### Passage
==========

Recently something has happened to TeX that should change the way we 
are thinking.  This is the fact that LuaTeX has reached Version 0.50.

In theory, only people living on the bleeding edge use LuaTeX.  There
is a warning in the Reference Manual:
   Nothing is considered stable just yet. This manual therefore simply 
   reflects the current state of the executable. Absolutely nothing on 
   the following pages is set in stone. When the need arises, anything 
   can (and will) be changed without prior notice.

In practice, the bare necessities are not likely to change after 0.50.  
I refer to the TeX command \directlua and the Lua function tex.print.  
  \directlua takes one argument, a Lua script, which is executed 
    immediately.
  tex.print takes one argument, a string, which is passed to TeX.
The net effect is that the command \directlua{...} acts much like a TeX
macro.

==========

### Source excerpt
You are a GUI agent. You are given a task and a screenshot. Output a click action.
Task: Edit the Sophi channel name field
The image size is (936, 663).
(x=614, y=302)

==========

### Set exercise 1
In the LuaTeX note, give the part starting at "I refer to the" and ending at "passed to TeX." again, replacing "one argument" with "a single argument".
### Set exercise 2
According to the LuaTeX note, why does the command \directlua{...} act much like a TeX macro? Answer in one to three sentences.
### Set exercise 3
Continue the LuaTeX note from where it stops.

### Expected answer 1
I refer to the TeX command \directlua and the Lua function tex.print.  
  \directlua takes a single argument, a Lua script, which is executed 
    immediately.
  tex.print takes a single argument, a string, which is passed to TeX.

### Expected answer 2
\directlua takes a Lua script and executes it immediately, and within that script tex.print passes a string to TeX. The net effect is that \directlua{...} behaves much like a TeX macro.

### Expected answer 3
Lua is a minimalist programming language: simple syntax, only eight 
types (of which the casual user needs six: nil, boolean, number, string, 
table, function), and 21 reserved words.   All arithmetic is in IEEE 
double precision.  It has a string library with powerful pattern-matching 
capability.   It is just the sort of language that can easily translate
PMX-style notes into MusiXTeX macros, computing note and line spacing
as it goes along.

LuaTeX gives access to all the power of Lua from inside a TeX document.

Currently an M-Tx user relies on:
- A preprocessor written in Pascal, compiled to be a stand-alone
   executable, which is different for every operating system
- PMX, which is written in Fortran, compiled etc, different etc
- musixflx, which is written in C, compiled etc, different etc

I have on two occasions asked on this list whether anybody wants to 
help me convert M-Tx to Python.  Christian Mondrup convinced me that 
we shouldn't, as outside the Unix world people don't already have Python 
anyway. 

The objection does not apply to LuaTeX.  All recent TeX distributions
have it, maybe at this stage only as an optional extra, but it is being 
billed as the "next generation TeX engine".

If we had LuaTex in 1992, musixflx could have been implemented in Lua
  and there would be only one TeX pass.
If we had LuaTeX in 1996, PMX could have been implemented in Lua and
  there would not have been pmxa and pmxb passes.
If we had LuaTeX in 1999, M-Tx could have been implemented in Lua and
  there would not have been a prepmx pass.

Now it is 2010 and we do have LuaTeX.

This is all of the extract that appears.